• [AIM OF THE EXERCISE]: Write out the part of the first principles post below from "And today a" to "on the billionaire-to-be.", word for word.

• [SOURCE PASSAGE]:

Sunday, May 3, 2015

First Principles Approach and The Tesla Power Wall (2015)

Elon Musk first caught my attention with his First Principles approach.

And today a friend sent me this video, saying ....relevant to you.

Here's the video and an earlier write up on the 'First Principles'. They're both very interesting, 




Before he was a world-changing entrepreneur, Elon Musk was on track to become a physicist - even starting an applied physics Ph.D. at Stanford University

But while he dropped out of the program after only a few days, the field left an impression on the billionaire-to-be. 

Perhaps most crucially, it trained him in "first principles thinking," a mode of inquiry that relentlessly pursues the foundations of a problem. 

"I think it's important to reason from first principles rather than by analogy," Musk said in an interview with Kevin Rose

"The normal way we conduct our lives is we reason by analogy," he said. "[With analogy] we are doing this because it's like something else that was done, or it is like what other people are doing. [With first principles] you boil things down to the most fundamental truths ... and then reason up from there."

The first principles approach has deep roots.

Over 2,300 years ago, Aristotle said that a first principle is the "first basis from which a thing is known" and that pursuing first principles is the key to doing any sort of systemic inquiry - whether in philosophy, as he did, or in business, as Musk does.

While Musk admits that arguing from first principles "takes a lot more mental energy," you end up with novel, or even groundbreaking, results. 

The first principles method was crucial for the start of SpaceX.

• [DATASET SECTION]:
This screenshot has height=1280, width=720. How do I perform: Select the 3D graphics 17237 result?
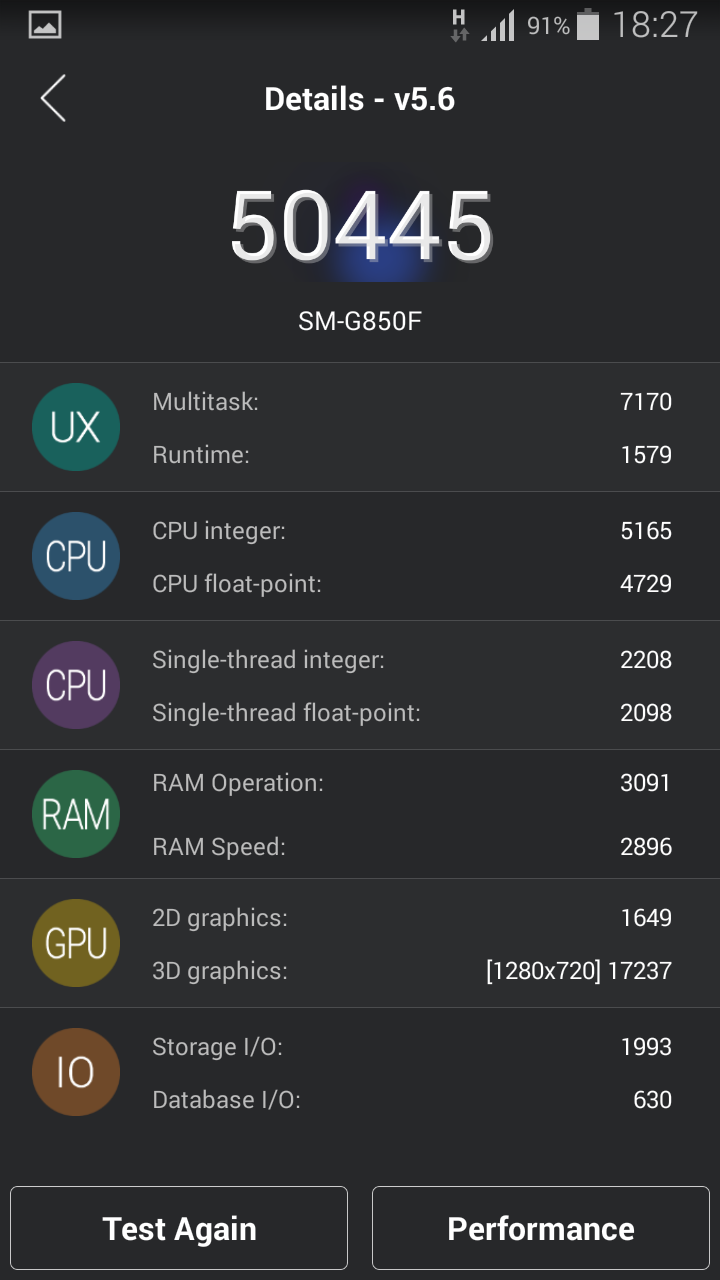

• [EXERCISE ANSWER]:
And today a friend sent me this video, saying ....relevant to you.

Here's the video and an earlier write up on the 'First Principles'. They're both very interesting, 




Before he was a world-changing entrepreneur, Elon Musk was on track to become a physicist - even starting an applied physics Ph.D. at Stanford University

But while he dropped out of the program after only a few days, the field left an impression on the billionaire-to-be.